Where Kids Go Online
Ever wonder what your kids are looking for online? It’s not the name of the 26th president. In fact, because kids use search engines like Google to explore, their online queries may not show up when you check their browser histories. So how can you manage what you can’t see?
What Parents Need to Know
Online connectivity has given our children unprecedented access to information and entertainment. They live in a 24/7connected culture where all they need do is search for something and it arrives — often unfiltered and highly age-inappropriate. Parents must extend parenting to their children’s online lives and know the Rules of the Road. We have to teach our kids to use responsibly the powerful tools at their fingertips. These guidelines will help:
For Children Under 7
Consider using filters or programs that restrict Internet access. There are excellent free programs like Norton Online Family (a Common Sense partner) that help keep you informed about what your kids are doing online.
Make sure that you're using the safest search settings. Block words you don't want kids searching for — like "sex" and "porn" ("boobs" and "boobies" also made the top 100).
Be present when kids are online, and know where they're going — especially on YouTube, which has both great and not-so-great content.
Pick age appropriate sites: Use independent resources — like ours at Common Sense Media — to help find entertaining but age-appropriate destinations. Make sure you select the sites that your kids visit.
Teach your children the basics of safe Internet behavior. The sooner they learn to search safely, the better. They're building lifetime habits early. Follow this simple, smart guidance.

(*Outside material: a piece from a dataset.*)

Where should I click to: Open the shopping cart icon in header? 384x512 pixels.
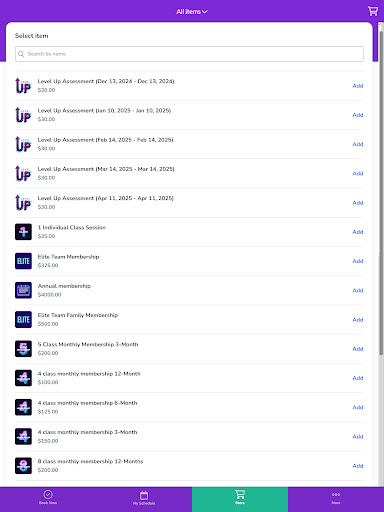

Explain that Internet searching can be risky. It’s totally age-appropriate for an 8-year-old to be curious about the human body or the facts of life. But cyberspace doesn’t distinguish between an 8-year-old's "curious" and a 28-year-old's "curious." Your kids are going to search for sex and porn. The best ways to manage this are to be sure that browsers are set to "safe search" modes and to keep the channels of communication open between you and your kids. You want your kids to feel safe coming to you if they find something upsetting. Even if you're temped to be angry with what they've found, it's better for them to hear your guidance rather than to try to make sense of something upsetting on their own.
Keep the computers in central locations. Your 8-year-old doesn’t need wireless in her bedroom. If she’s an average kid, she’s searching for sex, too.
Talk about legal versus illegal content Children may think that they'll be able to get free downloads of their favorite movies, games, or music from peer-to-peer file sharing networks, but nothing like that is truly free. Many of these downloads are copyright protected so you are downloading illegal content. And these downloads may have spyware and malware that will crash your computers sooner or later.
Teach the basics about privacy and good behavior in online worlds and social networks. Many kids start with Club Penguin but quickly move to other social networks with fewer controls over what can be said and what kind of information can be shared.
Address cyberbullying. It’s a horrible but very real part of online life. Make sure you know how to help your kids protect themselves.
For Preteens (11–12)
Talk about the importance of protecting their online privacy and reputation. This is the age kids really start to go online, so they need to understand what's safe and appropriate to post. Kids don’t realize that their online social lives take place in front of more than their friends, There’s a vast invisible audience online. And whatever they put online can last forever.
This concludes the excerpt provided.